No, this approach has never worked for an extended period of
time as shown by the periodic shocks that unregulated economies always
experience. And yet, this is what Romney and his team are advocating at a time
when the electors are still suffering from the shock produced by the policies
of a previous administration which Romney promises to emulate.
What you need instead is a box full of tools of every
description to take care of all the parts in the existing mechanism. More than
that, you need a roster of ideas and drawings for contingency tools you may
have to fashion in a hurry if and when the need will arise as surely it will.
Planning for the contingency is necessary to take care of the unexpected when
it strikes, and the existing tools prove inadequate to respond to the resulting
emergency. Only then will you have a complete set-up that is made of a
mechanism which produces wealth and can repair itself if necessary.
If you wish, you may do better than that by including in the
toolbox of your economic system a mechanism that will allow it to evolve and
keep up with a world that is itself growing and changing with time.
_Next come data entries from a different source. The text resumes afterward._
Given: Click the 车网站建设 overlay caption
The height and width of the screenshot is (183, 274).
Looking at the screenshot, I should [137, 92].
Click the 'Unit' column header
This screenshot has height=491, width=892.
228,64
This, in
fact, is what President Obama has in his toolbox as demonstrated by his
four-year presidency and his latest article.
As to Romney, he is nowhere near this level of
sophistication when it comes to understanding how an economy works or what the
world out there is about aside from the knowledge that secret bank accounts
exist in places where he can hide his money to evade paying taxes in America
where he accumulated the money in the first place.
And he wants to be President of America?